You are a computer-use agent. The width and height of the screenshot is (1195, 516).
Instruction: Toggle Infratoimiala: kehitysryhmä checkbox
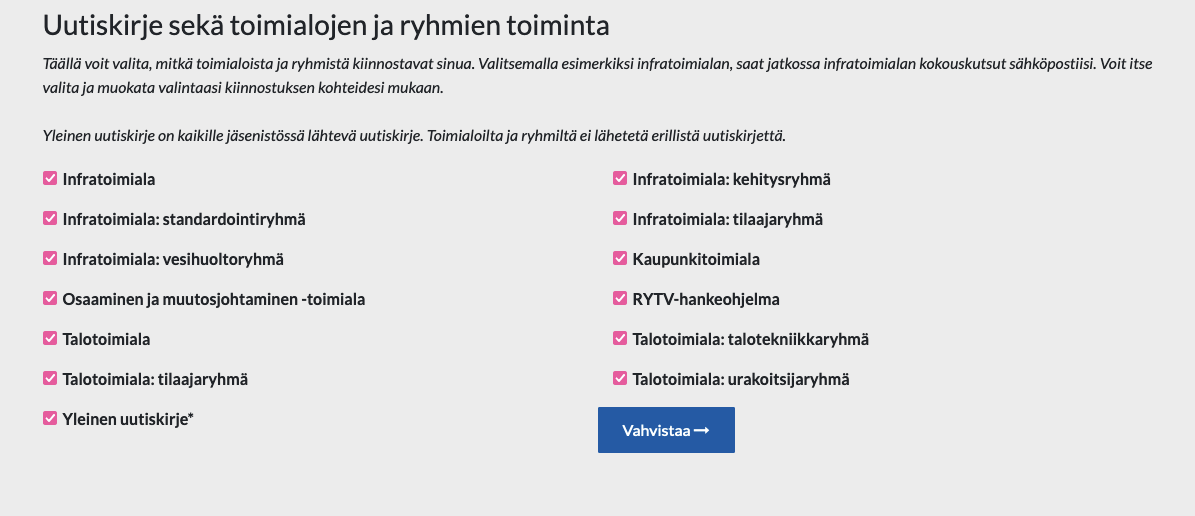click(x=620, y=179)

---

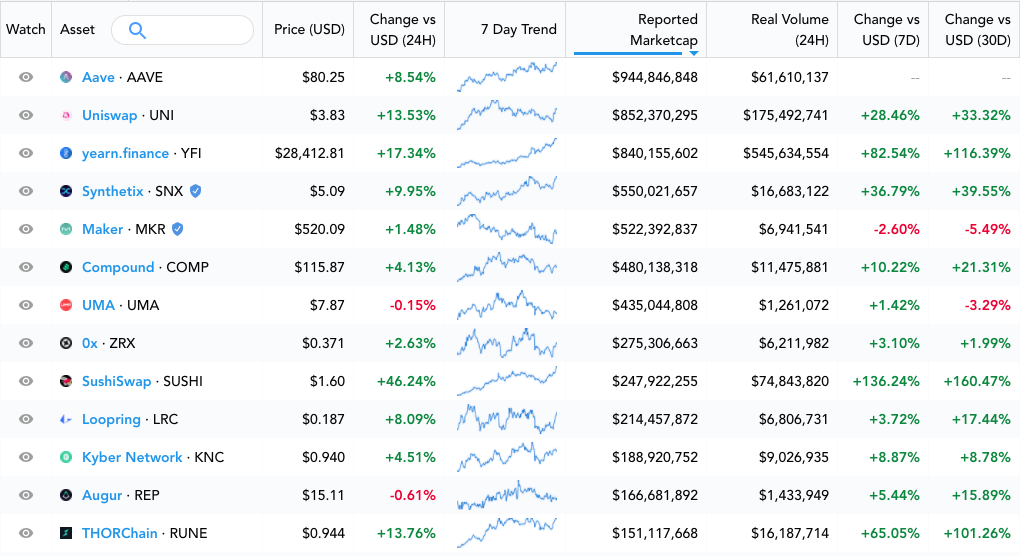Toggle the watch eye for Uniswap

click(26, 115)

--

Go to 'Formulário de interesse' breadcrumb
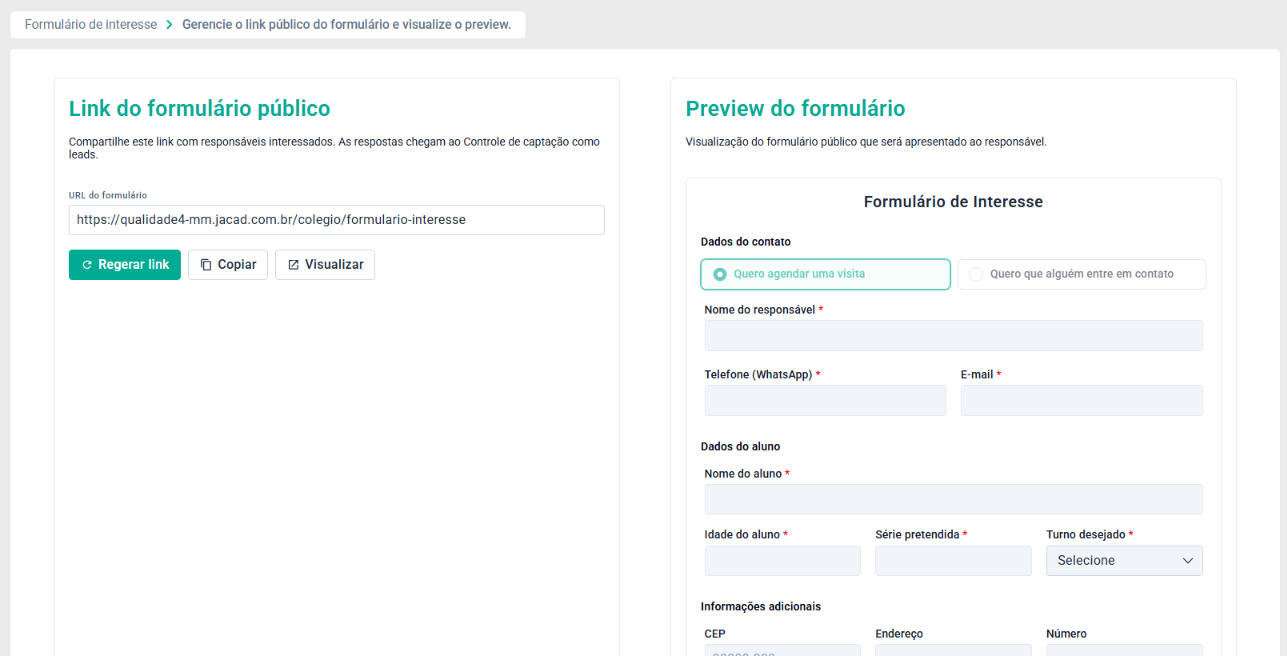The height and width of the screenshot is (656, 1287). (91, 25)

▶ The request
Can you reproduce the material between the lines holding "You are a computer-use" and "click(x=620, y=179)", inclusive, leaving the pictures out?

▶ Answer for this exercise
You are a computer-use agent. The width and height of the screenshot is (1195, 516).
Instruction: Toggle Infratoimiala: kehitysryhmä checkbox
click(x=620, y=179)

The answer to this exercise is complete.